Commentary

The paradigm shift in our understanding of the caries process necessitates its detection in continuum, that is, from earliest signs of demineralisation to deep cavitations.1 This early detection and the reversible nature of the caries process dictates the use of therapies that encourage remineralisation of early-enamel caries.2 Various strategies indicated for remineralisation of early caries lesions include use of fluorides, calcium and phosphate based products, antimicrobials and biofilm-modification etc.3 Use of fluoride is also indicated for arrest of dentinal lesions.

The present systematic review (SR) is a timely step that aims to evaluate the clinical efficacy of professionally applied fluorides (PAFs) in remineralising early enamel caries and arresting dentinal caries among children. The review has used PRISMA guidelines with a pre-defined research question. The search strategy is lucidly explained which aimed at looking for relevant studies from four different databases. Additional literature was also searched for by manually searching the bibliographies of relevant papers. However, there is no mention about efforts taken to find out about other ‘grey literature’ eg searching conference abstracts, hand searching of journals etc.
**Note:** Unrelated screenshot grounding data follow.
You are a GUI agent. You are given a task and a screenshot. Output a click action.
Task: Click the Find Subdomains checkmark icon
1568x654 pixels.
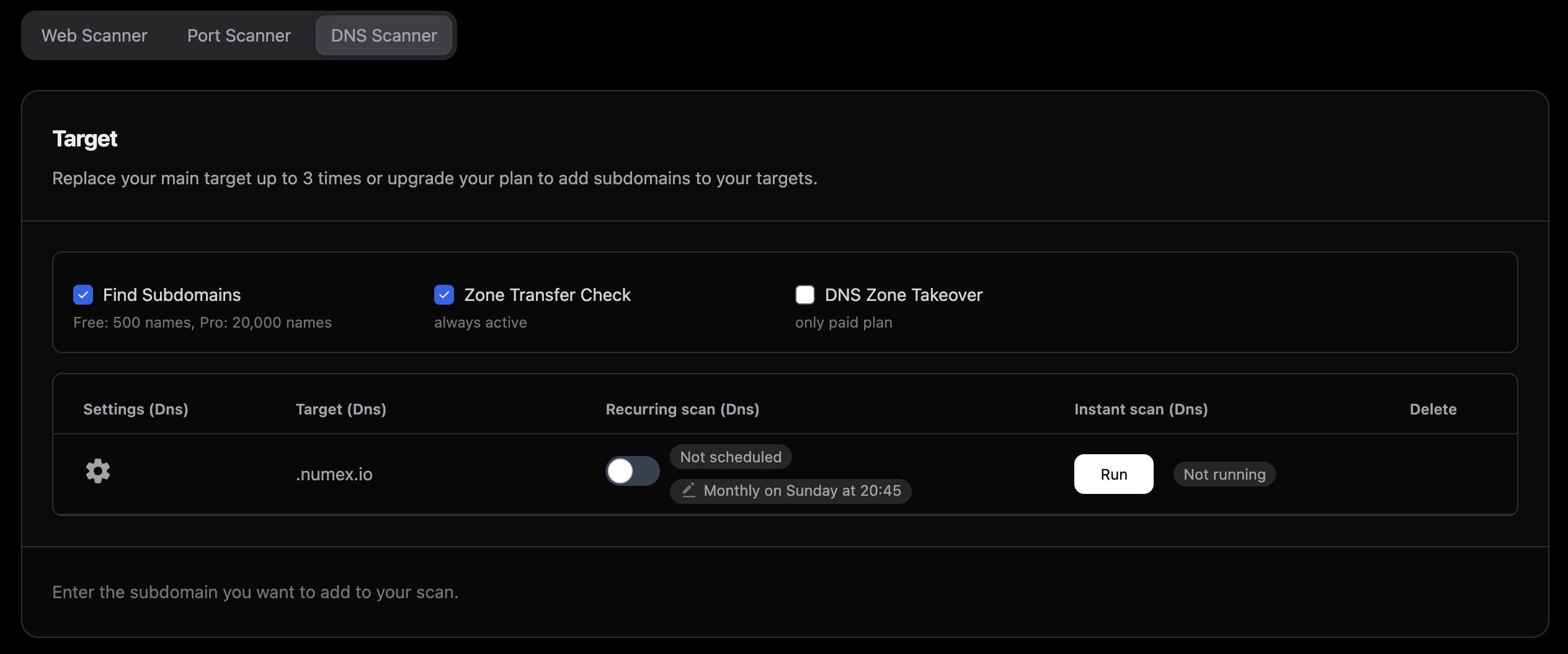[83, 295]
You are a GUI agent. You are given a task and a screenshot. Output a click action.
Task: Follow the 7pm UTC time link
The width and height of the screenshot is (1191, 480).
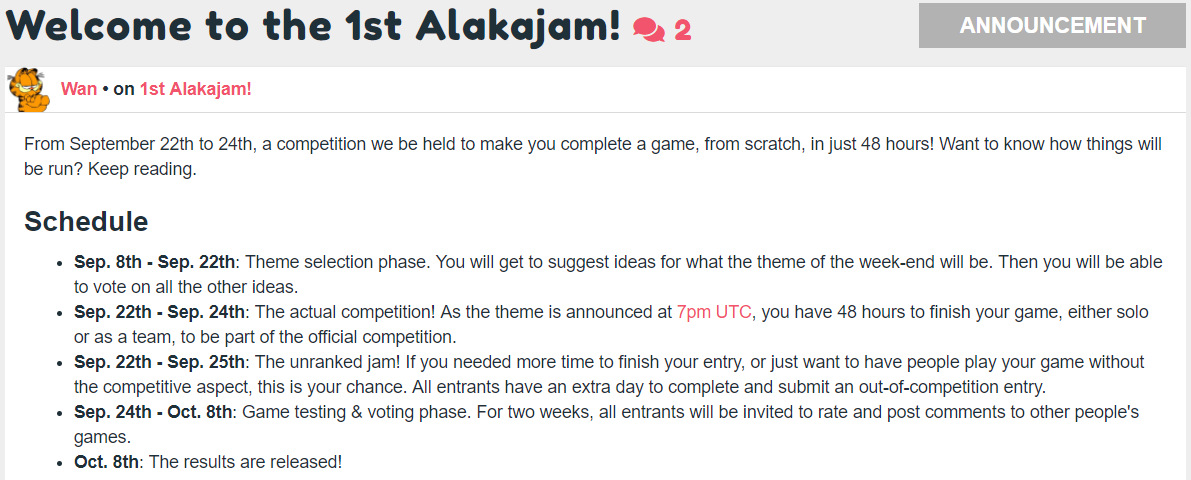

Moreover the search strategy does not seem to be exhaustive enough to allow for retrieval of all the relevant literature and only English language literature was searched for, leading to language bias. Lastly, funnel plots were also not drawn to rule out possibility of publication bias.

Two authors were responsible for searching the literature and inclusion of studies for review, while a third investigator acted as referee. The search process finally led to inclusion of 17 articles in the review, including three publications identified from manual searching. Articles included were divided into two groups, ie studies that aimed at remineralisation of enamel caries (Group-1, ten studies) and arresting the dentin caries (Group-2, seven studies).

Among the ten studies that aimed for enamel remineralisation, different fluoride formulations were used – six studies investigated sodium fluoride varnish (NaF-V), two studies used fluoride gel, one with sodium fluoride gel while another used APF gel, one study used silicon tetra fluoride (SiF4), while one used 10% silver diamine fluoride. In group-2 out of seven included studies, six had used silver diamine fluoride (SDF) in varying concentrations while one used nano-silver fluoride.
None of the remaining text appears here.